The Roth IRA is one of the most attractive and potentially valuable ways to save for a comfortable retirement. As long as you follow the rules, you can enjoy tax-free growth in your IRA, and tax-free withdrawals once you retire. How fast your Roth IRA balance grows depends on a number of factors, including the investments you choose and how much you invest each year.
The IRS sets the limits for contributions to a Roth IRA, and it is important to review those limits and not exceed them. For 2011, you can invest up to $5,000 in your Roth IRA. If you are 50 years of age or older, you can invest an extra $1,000, for a total contribution limit of $6,000. If you are able to max out your Roth IRA contribution each year, your balance can grow much faster than if you contribute only a small amount each year.
One of the hallmarks of the Roth IRA is its tax-free growth. The money you put into a Roth IRA is not subject to current taxation, and when you take the money out in retirement you are not taxed either. The ability to have the money grow tax-free is very advantageous, since ongoing taxes can really eat into your return. Having the money grow tax-free can boost your return and help your money grow faster than it otherwise would have.

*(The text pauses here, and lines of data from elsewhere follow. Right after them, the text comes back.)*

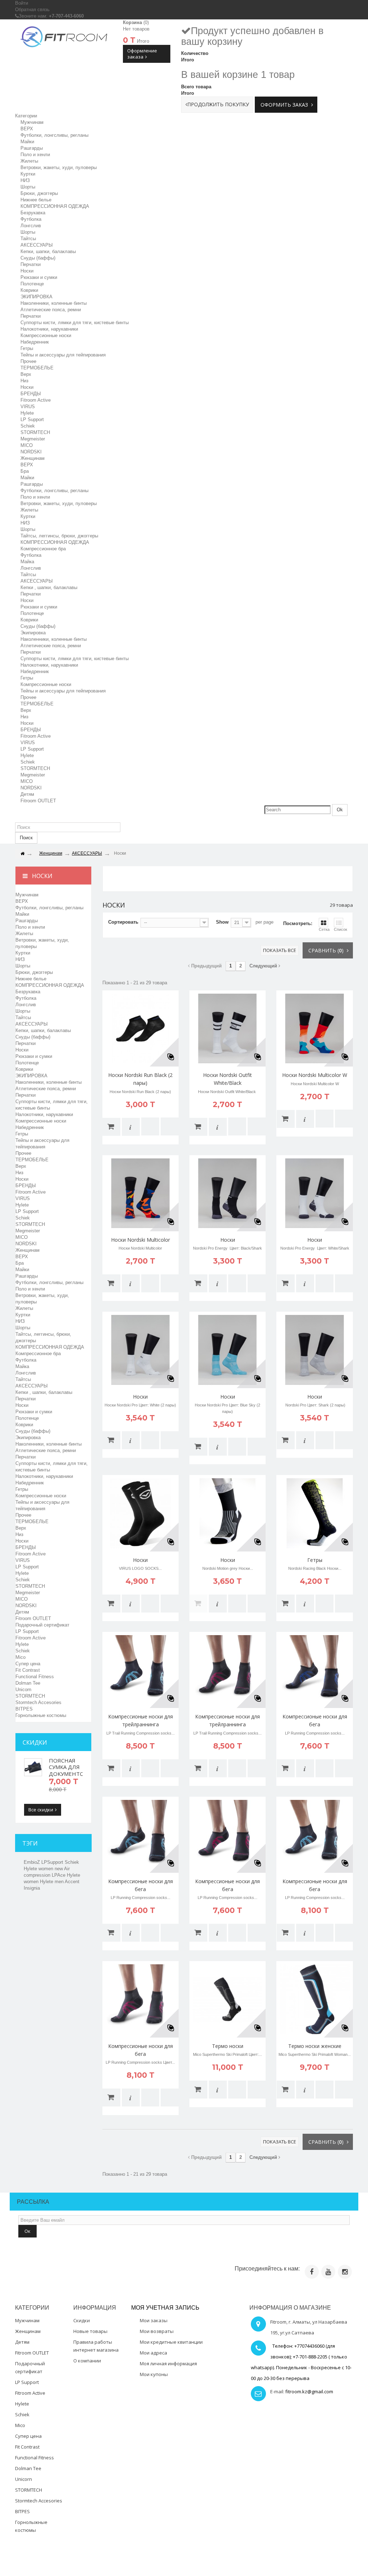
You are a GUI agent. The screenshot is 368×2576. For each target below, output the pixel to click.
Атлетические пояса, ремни (50, 309)
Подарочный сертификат (42, 1625)
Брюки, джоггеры (39, 193)
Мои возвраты (157, 2331)
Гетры (26, 348)
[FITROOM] (64, 36)
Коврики (29, 290)
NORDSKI (31, 451)
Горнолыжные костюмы (40, 1715)
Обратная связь (32, 9)
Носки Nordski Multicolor (140, 1239)
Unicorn (23, 1689)
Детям (27, 794)
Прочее (28, 361)
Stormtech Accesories (38, 1702)
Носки (26, 271)
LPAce (59, 1875)
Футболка (30, 219)
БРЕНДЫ (30, 393)
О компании (87, 2360)
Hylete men (52, 1881)
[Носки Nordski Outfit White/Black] (227, 1028)
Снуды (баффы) (37, 258)
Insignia (32, 1888)
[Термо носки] (227, 1999)
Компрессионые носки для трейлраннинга (140, 1720)
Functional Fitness (34, 1676)
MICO (26, 445)
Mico (20, 1657)
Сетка (324, 929)
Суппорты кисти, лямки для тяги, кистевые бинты (74, 322)
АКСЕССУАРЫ (36, 245)
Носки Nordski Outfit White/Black (227, 1079)
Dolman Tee (27, 1683)
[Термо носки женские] (314, 1999)
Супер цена (27, 1663)
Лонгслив (30, 225)
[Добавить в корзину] (111, 1127)
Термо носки (227, 2046)
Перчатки (30, 264)
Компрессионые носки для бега (314, 1720)
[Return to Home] (22, 853)
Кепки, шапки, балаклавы (48, 251)
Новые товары (90, 2331)
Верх (25, 374)
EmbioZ (32, 1862)
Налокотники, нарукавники (49, 329)
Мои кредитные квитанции (171, 2342)
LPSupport (53, 1862)
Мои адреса (153, 2352)
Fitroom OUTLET (38, 800)
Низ (24, 380)
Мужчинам (31, 122)
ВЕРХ (26, 128)
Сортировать (123, 922)
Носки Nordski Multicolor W (314, 1075)
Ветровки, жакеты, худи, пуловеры (58, 167)
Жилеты (29, 161)
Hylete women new (44, 1868)
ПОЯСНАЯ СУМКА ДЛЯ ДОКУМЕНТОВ (68, 1767)
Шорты (27, 187)
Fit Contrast (27, 1670)
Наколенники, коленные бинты (53, 303)
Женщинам (32, 458)
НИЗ (25, 180)
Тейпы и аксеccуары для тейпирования (63, 355)
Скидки (35, 1742)
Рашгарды (31, 148)
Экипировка (33, 632)
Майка (27, 561)
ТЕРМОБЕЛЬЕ (37, 367)
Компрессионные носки (45, 335)
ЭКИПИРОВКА (36, 296)
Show (222, 922)
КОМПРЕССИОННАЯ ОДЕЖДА (54, 206)
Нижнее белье (35, 199)
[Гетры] (314, 1513)
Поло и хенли (35, 154)
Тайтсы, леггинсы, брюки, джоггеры (59, 535)
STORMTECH (35, 432)
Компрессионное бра (43, 548)
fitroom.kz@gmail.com (309, 2391)
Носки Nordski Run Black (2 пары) (140, 1079)
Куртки (27, 174)
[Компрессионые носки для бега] (314, 1670)
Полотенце (32, 283)
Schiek (27, 426)
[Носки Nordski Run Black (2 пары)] (140, 1028)
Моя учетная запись (165, 2308)
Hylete (27, 413)
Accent (72, 1881)
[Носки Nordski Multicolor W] (314, 1028)
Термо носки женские (314, 2046)
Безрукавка (32, 212)
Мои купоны (154, 2374)
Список (340, 929)
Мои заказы (153, 2320)
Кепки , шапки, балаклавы (48, 587)
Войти (21, 3)
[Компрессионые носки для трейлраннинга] (140, 1670)
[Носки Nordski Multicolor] (140, 1193)
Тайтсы (28, 238)
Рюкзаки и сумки (38, 277)
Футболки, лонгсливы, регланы (54, 135)
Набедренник (34, 342)
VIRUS (27, 406)
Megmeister (32, 439)
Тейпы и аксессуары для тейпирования (63, 691)
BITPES (24, 1709)
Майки (27, 141)
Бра (24, 471)
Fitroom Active (35, 400)
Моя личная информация (168, 2363)
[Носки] (227, 1193)
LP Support (32, 419)
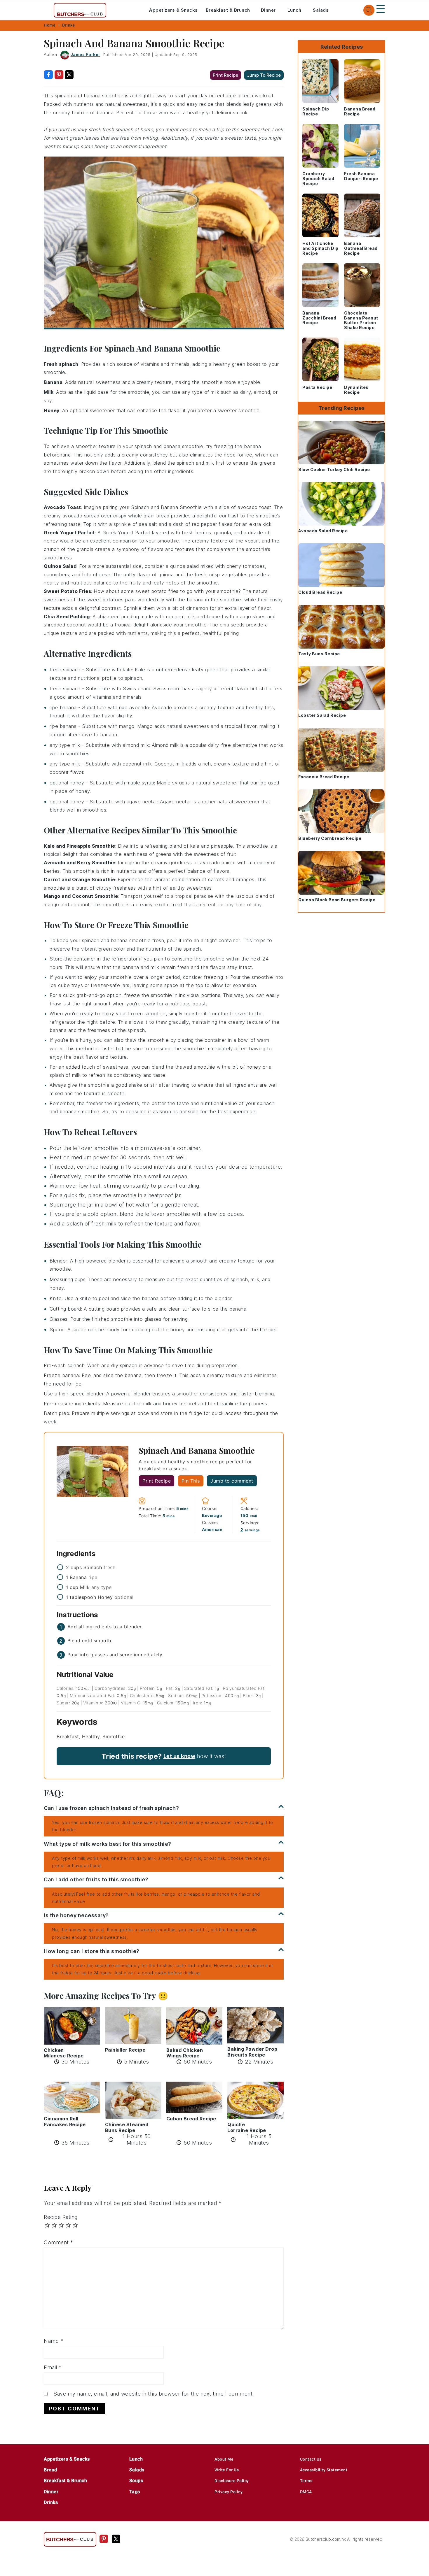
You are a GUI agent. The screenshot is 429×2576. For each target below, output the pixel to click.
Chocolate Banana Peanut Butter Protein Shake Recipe (361, 320)
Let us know (179, 1756)
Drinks (68, 25)
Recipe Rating (61, 2217)
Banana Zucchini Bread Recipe (319, 317)
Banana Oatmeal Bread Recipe (361, 248)
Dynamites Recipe (356, 390)
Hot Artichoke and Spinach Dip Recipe (320, 248)
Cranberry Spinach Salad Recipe (318, 178)
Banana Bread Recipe (359, 111)
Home (49, 25)
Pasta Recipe (317, 387)
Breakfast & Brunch (228, 10)
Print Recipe (225, 75)
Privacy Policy (228, 2491)
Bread (50, 2470)
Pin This (191, 1481)
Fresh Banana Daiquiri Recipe (361, 176)
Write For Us (226, 2470)
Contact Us (311, 2459)
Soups (136, 2480)
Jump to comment (231, 1481)
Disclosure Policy (231, 2480)
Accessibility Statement (324, 2470)
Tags (134, 2491)
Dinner (268, 10)
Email (53, 2367)
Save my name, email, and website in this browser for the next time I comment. (153, 2394)
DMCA (306, 2491)
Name (53, 2341)
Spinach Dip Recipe (315, 111)
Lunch (294, 10)
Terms (306, 2480)
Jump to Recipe (264, 75)
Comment (58, 2242)
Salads (321, 10)
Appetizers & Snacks (173, 10)
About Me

How fast your Roth IRA grows is dependent on the performance of the investments within that account. The Roth IRA itself is simply a shell structure. Within that shell structure you can choose a number of investment options, from individual stocks to widely diversified funds of stocks, bonds and fixed income securities. The types of investments you choose depends on a number of factors, including your own tolerance for risk and how far you are from retirement. If you have decades to go before retirement, you can afford to grow your funds with stocks, but if you are getting ready to retire you might want to keep your stock holdings and your risk to a minimum.
If you want your Roth IRA to grow and provide enough income for you in retirement, you need to keep careful track of how your investments are doing each year. You should perform a portfolio analysis each year to compare the performance of your own Roth IRA funds with what you could have achieved had you simply invested in an index fund. This type of comparison makes it easy to see how you are doing. If your own stock funds are not performing as well as the simple index, you can save money by moving your funds into a low-cost index fund and letting the money grow that way.